Why Cybersecurity Must Be Priority in Contract Management

Despite the rise in the number of corporate breaches by malicious hackers throughout the United States, corporate boards across the nation appear not to be so concerned.

According to a KPMG survey, less than 40 percent of board members in the FTSE 350 Index companies view cyber-attacks as a more serious risk than other potential pitfalls. Those 40 percent of board members may be underestimating the repercussions of security breaches, particularly for contract managers.

In this article, we will explore the top 4 reasons why cybersecurity must be priority in contract management.

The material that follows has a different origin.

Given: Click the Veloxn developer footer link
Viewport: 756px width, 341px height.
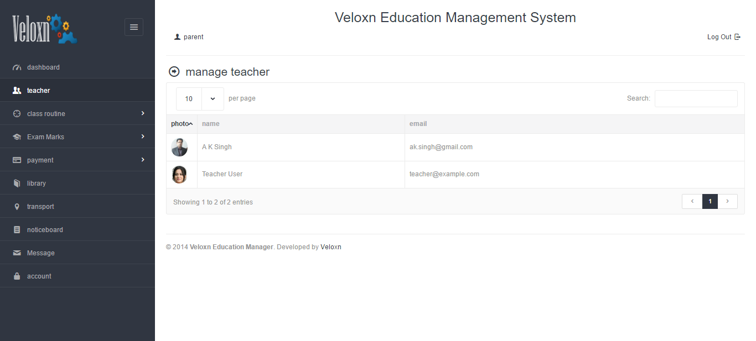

1. Data Breaches Affect the Bottom Line

When taking a closer look to the movement of the stock price of a victim of data fraud one thing is clear, the stock price will drop. Here are some key examples from 2014:

  • In November 2014, Sony’s stock took a 1.1% in value after 47,000 records were stolen by hackers.
  • In September 2014, Home Depot’ stock price drop by 2.4% after hackers got away with 56 million credit card records and 53 million email addresses.
  • In August 2014, JP Morgan’s market value took a 0.7% nose dive after the announcement that 83 million records had been compromised.
  • In May 2014, eBay’s market value went down by 0.7% when 145 million email addresses, account logins, and physical addresses were obtained by hackers.

 2. No Industry is Immune to Cyberattacks

A common reaction to any list of corporate cyberattacks is “that won’t happen to us, we not neither retailers nor financial institutions”.

However, the empirical evidences shows otherwise.

According to Bloomberg Businessweek, since 2005, more than 75 data breaches in which 1,000,000 or more records were compromised have been publicly disclosed. While it’s true that retail & merchants and financial & insurance services do lead the pack in victims of cyberattacks, they are not alone.

For example, government & military agencies, such as the Montana Department of Public Health and Human Services, and healthcare & medical providers, such as Community Health Systems, were targeted by hackers. The first organization had 1.3 million records compromised in May 2014, and the second one had 4.5 million records breached in August 2014.

3. Small and Mid-Sized Businesses are Targets

Another common reaction from small- and mid-sized American businesses is that they are immune to cyberattacks due to their size.

This is a myth that has been proven over and over. Back 2012, cyberattacks on small businesses rose 300 percent from the previous year. Then in 2013, a study from Verizon showed that 11% of the 855 data breaches they examined, 71 percent occurred in businesses with fewer than 100 employees.

According to the National Cyber Security Alliance, small business have a 20% probability of becoming victim to cyberattacks every years. Even worse, about 60% of those attacks go unnoticed within six months after the attacks took place. A similar trend can be observed in attacks to mid-sized businesses.

4. Contact Data is Valuable

Some corporations may be baffled that some cyberattacks may only target email addresses. However, there is a major reason for that: more than half of Americans believe their list of contacts have high value.

This is why it’s critical that any of your systems, including your contract management system, meets industry standards for protecting the contact data (e.g. email addresses, physical addresses, phone numbers). More importantly, government contractors need to pay special attention to the loss of contact data and other forms of Personal Identifiable Information (PII).

Several government agencies, such as the Department of Labor, clearly spell that “the loss of PII can result in substantial harm to individuals, including identity theft or other fraudulent use of the information.” That is government contractors have to demonstrate due diligence in protecting PII from loss and misuse.


Cybersecurity should be a priority for your organization because data breaches affect the bottom line, all companies regardless of industry and size aren’t immune to cyberattacks, and organizations, including the government, require contractors to protect PII. One way to prevent cybersecurity in contract management is to choose a contract management system that leverages SAML Single Sign-on (SSO) federated authentication.